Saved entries
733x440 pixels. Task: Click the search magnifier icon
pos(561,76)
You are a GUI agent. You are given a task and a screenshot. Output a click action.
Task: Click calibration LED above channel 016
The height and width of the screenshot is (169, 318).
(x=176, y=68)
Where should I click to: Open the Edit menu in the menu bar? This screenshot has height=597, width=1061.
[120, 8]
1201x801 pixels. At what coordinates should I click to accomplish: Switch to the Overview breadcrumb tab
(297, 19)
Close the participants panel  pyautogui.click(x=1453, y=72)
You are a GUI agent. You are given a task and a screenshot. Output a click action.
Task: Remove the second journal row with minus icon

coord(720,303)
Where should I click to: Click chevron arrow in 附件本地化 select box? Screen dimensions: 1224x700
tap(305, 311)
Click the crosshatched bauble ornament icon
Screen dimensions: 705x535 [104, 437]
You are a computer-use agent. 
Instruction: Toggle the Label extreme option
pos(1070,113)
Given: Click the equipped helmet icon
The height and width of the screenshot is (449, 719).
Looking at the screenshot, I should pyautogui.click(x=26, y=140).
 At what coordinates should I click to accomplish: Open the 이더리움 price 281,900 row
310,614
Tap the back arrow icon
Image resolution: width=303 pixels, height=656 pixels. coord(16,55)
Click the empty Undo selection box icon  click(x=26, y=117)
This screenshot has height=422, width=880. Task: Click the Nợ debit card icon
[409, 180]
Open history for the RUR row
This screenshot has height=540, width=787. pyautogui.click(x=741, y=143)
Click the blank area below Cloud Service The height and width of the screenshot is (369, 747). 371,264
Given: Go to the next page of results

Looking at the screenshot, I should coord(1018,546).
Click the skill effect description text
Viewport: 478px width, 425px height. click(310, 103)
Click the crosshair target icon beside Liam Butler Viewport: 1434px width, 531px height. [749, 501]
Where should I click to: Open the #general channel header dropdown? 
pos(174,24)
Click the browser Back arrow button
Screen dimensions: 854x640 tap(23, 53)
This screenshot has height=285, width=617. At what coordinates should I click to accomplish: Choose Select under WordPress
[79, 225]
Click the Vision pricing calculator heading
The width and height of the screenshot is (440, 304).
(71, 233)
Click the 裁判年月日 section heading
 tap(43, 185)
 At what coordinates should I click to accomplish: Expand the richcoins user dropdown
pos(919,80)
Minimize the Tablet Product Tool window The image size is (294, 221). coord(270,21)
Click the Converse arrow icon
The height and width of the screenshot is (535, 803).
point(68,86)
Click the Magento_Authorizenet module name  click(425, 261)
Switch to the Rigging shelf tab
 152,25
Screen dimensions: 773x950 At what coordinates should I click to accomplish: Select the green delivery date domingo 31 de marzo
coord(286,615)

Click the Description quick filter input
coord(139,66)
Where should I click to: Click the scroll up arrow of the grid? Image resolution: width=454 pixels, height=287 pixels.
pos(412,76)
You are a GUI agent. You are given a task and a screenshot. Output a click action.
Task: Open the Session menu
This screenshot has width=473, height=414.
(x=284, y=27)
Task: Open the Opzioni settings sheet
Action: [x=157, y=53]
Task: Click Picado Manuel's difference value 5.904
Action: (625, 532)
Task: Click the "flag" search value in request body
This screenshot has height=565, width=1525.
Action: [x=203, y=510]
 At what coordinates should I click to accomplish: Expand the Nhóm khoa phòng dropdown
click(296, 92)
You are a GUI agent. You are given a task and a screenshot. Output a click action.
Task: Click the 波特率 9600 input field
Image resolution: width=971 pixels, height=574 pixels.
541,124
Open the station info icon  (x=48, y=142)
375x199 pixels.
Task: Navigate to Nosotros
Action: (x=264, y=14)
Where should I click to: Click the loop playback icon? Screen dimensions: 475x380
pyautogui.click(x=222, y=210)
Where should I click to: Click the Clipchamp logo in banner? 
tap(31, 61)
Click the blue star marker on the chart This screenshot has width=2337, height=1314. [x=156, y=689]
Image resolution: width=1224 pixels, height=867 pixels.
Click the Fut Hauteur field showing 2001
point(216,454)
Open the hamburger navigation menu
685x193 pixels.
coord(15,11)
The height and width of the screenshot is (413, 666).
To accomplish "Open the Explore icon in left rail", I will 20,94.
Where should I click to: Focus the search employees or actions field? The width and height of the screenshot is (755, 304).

▸ **WHAT TO PRODUCE**
The entries above are to be transcribed in full and without error.

▸ **EXERCISE ANSWER**
733x440 pixels. Task: Click the search magnifier icon
pos(561,76)
You are a GUI agent. You are given a task and a screenshot. Output a click action.
Task: Click calibration LED above channel 016
The height and width of the screenshot is (169, 318).
(x=176, y=68)
Where should I click to: Open the Edit menu in the menu bar? This screenshot has height=597, width=1061.
[120, 8]
1201x801 pixels. At what coordinates should I click to accomplish: Switch to the Overview breadcrumb tab
(297, 19)
Close the participants panel  pyautogui.click(x=1453, y=72)
You are a GUI agent. You are given a task and a screenshot. Output a click action.
Task: Remove the second journal row with minus icon

coord(720,303)
Where should I click to: Click chevron arrow in 附件本地化 select box? Screen dimensions: 1224x700
tap(305, 311)
Click the crosshatched bauble ornament icon
Screen dimensions: 705x535 [104, 437]
You are a computer-use agent. 
Instruction: Toggle the Label extreme option
pos(1070,113)
Given: Click the equipped helmet icon
The height and width of the screenshot is (449, 719).
Looking at the screenshot, I should pyautogui.click(x=26, y=140).
 At what coordinates should I click to accomplish: Open the 이더리움 price 281,900 row
310,614
Tap the back arrow icon
Image resolution: width=303 pixels, height=656 pixels. coord(16,55)
Click the empty Undo selection box icon  click(x=26, y=117)
This screenshot has height=422, width=880. Task: Click the Nợ debit card icon
[409, 180]
Open history for the RUR row
This screenshot has height=540, width=787. pyautogui.click(x=741, y=143)
Click the blank area below Cloud Service The height and width of the screenshot is (369, 747). 371,264
Given: Go to the next page of results

Looking at the screenshot, I should coord(1018,546).
Click the skill effect description text
Viewport: 478px width, 425px height. click(310, 103)
Click the crosshair target icon beside Liam Butler Viewport: 1434px width, 531px height. [749, 501]
Where should I click to: Open the #general channel header dropdown? 
pos(174,24)
Click the browser Back arrow button
Screen dimensions: 854x640 tap(23, 53)
This screenshot has height=285, width=617. At what coordinates should I click to accomplish: Choose Select under WordPress
[79, 225]
Click the Vision pricing calculator heading
The width and height of the screenshot is (440, 304).
(71, 233)
Click the 裁判年月日 section heading
 tap(43, 185)
 At what coordinates should I click to accomplish: Expand the richcoins user dropdown
pos(919,80)
Minimize the Tablet Product Tool window The image size is (294, 221). coord(270,21)
Click the Converse arrow icon
The height and width of the screenshot is (535, 803).
point(68,86)
Click the Magento_Authorizenet module name  click(425, 261)
Switch to the Rigging shelf tab
 152,25
Screen dimensions: 773x950 At what coordinates should I click to accomplish: Select the green delivery date domingo 31 de marzo
coord(286,615)

Click the Description quick filter input
coord(139,66)
Where should I click to: Click the scroll up arrow of the grid? Image resolution: width=454 pixels, height=287 pixels.
pos(412,76)
You are a GUI agent. You are given a task and a screenshot. Output a click action.
Task: Open the Session menu
This screenshot has width=473, height=414.
(x=284, y=27)
Task: Open the Opzioni settings sheet
Action: [x=157, y=53]
Task: Click Picado Manuel's difference value 5.904
Action: (625, 532)
Task: Click the "flag" search value in request body
This screenshot has height=565, width=1525.
Action: [x=203, y=510]
 At what coordinates should I click to accomplish: Expand the Nhóm khoa phòng dropdown
click(296, 92)
You are a GUI agent. You are given a task and a screenshot. Output a click action.
Task: Click the 波特率 9600 input field
Image resolution: width=971 pixels, height=574 pixels.
541,124
Open the station info icon  (x=48, y=142)
375x199 pixels.
Task: Navigate to Nosotros
Action: (x=264, y=14)
Where should I click to: Click the loop playback icon? Screen dimensions: 475x380
pyautogui.click(x=222, y=210)
Where should I click to: Click the Clipchamp logo in banner? 
tap(31, 61)
Click the blue star marker on the chart This screenshot has width=2337, height=1314. [x=156, y=689]
Image resolution: width=1224 pixels, height=867 pixels.
Click the Fut Hauteur field showing 2001
point(216,454)
Open the hamburger navigation menu
685x193 pixels.
coord(15,11)
The height and width of the screenshot is (413, 666).
To accomplish "Open the Explore icon in left rail", I will 20,94.
Where should I click to: Focus the search employees or actions field? The width and height of the screenshot is (755, 304).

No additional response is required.